- **Directions for this task**
Where the word "logo" occurs in a line of the listing below, copy that line.

- **Material shown**
·····
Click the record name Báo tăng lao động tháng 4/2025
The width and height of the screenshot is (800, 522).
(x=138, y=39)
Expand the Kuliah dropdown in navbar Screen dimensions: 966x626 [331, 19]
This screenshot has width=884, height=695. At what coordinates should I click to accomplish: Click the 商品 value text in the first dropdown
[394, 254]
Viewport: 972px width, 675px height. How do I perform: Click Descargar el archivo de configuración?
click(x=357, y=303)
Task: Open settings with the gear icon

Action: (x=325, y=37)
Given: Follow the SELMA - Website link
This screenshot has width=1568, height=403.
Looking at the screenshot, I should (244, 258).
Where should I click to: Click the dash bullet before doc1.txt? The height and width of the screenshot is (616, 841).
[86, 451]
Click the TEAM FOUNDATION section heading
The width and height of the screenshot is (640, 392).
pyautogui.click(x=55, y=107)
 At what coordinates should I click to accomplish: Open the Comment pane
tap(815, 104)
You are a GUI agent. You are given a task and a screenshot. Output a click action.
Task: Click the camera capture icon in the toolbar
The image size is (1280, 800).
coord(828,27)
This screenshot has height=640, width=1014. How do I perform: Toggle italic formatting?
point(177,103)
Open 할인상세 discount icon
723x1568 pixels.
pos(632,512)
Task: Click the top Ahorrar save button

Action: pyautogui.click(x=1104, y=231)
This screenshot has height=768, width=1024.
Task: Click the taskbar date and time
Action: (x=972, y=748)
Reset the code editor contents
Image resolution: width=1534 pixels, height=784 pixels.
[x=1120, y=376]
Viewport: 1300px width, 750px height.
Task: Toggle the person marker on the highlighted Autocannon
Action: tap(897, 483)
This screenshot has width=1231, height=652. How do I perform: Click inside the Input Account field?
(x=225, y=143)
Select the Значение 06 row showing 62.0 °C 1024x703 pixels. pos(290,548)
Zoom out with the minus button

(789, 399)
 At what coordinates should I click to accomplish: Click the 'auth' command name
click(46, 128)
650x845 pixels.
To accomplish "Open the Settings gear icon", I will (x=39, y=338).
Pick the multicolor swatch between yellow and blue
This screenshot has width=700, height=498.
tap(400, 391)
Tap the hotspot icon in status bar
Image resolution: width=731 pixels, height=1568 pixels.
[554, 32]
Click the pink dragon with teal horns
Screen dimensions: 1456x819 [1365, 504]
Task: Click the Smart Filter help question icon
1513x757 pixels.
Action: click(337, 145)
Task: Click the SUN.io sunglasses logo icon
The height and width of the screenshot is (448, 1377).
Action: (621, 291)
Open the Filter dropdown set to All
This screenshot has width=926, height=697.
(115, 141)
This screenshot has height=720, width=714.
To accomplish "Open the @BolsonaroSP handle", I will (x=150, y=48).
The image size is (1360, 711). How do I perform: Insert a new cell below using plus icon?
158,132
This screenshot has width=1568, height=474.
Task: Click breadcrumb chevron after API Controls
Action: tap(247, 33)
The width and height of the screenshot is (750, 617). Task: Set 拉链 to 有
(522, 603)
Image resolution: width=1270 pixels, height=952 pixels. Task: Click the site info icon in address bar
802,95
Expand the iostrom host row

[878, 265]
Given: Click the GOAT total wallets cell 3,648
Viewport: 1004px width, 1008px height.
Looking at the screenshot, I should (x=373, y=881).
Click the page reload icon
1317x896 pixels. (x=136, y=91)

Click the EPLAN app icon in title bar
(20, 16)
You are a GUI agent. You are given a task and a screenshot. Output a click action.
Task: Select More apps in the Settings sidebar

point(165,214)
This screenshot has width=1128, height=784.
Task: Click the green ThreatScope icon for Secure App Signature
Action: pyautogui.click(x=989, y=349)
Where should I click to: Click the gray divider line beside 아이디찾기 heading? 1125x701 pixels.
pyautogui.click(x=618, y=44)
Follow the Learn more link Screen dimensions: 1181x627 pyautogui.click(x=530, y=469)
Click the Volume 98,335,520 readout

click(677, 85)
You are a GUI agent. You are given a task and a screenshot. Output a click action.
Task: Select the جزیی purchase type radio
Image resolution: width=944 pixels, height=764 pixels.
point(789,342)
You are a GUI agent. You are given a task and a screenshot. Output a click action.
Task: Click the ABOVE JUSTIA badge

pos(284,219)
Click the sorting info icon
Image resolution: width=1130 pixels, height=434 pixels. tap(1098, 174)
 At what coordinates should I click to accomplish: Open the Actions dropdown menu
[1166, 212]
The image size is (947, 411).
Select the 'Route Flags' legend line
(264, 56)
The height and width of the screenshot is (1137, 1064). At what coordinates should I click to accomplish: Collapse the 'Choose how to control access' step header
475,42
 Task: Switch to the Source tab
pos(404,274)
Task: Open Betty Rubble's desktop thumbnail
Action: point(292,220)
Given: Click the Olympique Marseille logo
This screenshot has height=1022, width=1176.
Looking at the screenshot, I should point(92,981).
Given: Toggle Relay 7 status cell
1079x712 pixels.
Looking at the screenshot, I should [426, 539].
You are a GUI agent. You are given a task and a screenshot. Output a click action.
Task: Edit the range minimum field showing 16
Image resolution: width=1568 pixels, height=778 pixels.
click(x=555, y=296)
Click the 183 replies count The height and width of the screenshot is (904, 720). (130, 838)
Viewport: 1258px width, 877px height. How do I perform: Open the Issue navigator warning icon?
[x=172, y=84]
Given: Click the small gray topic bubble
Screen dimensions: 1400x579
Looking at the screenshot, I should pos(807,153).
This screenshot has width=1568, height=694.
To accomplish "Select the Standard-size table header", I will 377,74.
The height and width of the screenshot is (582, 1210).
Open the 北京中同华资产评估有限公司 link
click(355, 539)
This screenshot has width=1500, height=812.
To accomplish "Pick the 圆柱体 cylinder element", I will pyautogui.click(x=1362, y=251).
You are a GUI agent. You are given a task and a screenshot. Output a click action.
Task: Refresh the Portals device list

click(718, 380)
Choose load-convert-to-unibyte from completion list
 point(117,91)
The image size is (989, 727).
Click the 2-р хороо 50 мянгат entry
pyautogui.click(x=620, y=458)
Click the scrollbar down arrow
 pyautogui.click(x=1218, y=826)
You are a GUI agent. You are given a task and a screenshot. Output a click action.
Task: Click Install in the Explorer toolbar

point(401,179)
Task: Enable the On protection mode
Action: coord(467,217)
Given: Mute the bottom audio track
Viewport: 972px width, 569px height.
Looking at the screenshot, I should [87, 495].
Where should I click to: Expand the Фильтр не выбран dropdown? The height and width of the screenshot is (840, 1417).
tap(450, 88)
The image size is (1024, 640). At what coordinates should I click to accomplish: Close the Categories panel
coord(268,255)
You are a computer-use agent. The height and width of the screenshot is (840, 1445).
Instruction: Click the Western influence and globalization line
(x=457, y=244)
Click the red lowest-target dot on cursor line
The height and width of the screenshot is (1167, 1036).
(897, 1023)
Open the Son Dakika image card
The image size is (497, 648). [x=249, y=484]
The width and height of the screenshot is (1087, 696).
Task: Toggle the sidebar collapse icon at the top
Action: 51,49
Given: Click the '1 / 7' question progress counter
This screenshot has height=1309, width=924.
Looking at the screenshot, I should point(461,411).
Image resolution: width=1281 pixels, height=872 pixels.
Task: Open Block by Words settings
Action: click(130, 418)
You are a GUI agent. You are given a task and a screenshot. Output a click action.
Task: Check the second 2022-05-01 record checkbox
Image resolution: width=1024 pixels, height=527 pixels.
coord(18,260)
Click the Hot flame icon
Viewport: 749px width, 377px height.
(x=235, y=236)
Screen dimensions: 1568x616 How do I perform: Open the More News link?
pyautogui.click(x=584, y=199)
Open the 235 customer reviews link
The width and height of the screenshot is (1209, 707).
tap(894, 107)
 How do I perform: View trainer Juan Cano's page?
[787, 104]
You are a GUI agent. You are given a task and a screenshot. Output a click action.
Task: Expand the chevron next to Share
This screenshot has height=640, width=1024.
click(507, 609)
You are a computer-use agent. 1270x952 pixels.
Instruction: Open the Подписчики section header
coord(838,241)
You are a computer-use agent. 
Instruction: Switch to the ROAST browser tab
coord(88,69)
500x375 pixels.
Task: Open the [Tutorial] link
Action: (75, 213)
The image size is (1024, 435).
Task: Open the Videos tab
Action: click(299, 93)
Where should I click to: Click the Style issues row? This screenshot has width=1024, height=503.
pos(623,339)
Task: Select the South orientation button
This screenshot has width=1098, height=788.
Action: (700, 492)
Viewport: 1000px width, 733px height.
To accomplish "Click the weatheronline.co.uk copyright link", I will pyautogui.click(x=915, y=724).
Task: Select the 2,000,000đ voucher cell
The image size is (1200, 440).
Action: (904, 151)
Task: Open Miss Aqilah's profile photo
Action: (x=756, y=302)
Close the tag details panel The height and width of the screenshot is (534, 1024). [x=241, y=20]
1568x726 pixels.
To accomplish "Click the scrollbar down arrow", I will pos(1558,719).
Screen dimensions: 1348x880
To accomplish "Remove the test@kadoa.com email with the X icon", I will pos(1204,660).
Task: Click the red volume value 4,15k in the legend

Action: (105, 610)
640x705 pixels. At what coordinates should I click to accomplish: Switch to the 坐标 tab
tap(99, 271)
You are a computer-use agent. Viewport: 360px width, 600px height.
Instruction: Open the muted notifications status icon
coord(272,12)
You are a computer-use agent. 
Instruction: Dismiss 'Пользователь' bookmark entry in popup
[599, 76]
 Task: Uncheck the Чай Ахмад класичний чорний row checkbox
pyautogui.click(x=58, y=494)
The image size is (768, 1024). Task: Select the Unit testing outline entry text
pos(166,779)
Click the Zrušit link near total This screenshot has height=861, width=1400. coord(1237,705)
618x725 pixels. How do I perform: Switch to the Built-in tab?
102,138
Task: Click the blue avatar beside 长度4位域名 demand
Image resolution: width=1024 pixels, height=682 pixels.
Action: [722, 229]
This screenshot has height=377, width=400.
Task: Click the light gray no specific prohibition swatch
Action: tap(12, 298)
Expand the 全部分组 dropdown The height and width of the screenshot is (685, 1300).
·····
- **Exercise output**
Task: Click the SUN.io sunglasses logo icon
Given: Click the Olympique Marseille logo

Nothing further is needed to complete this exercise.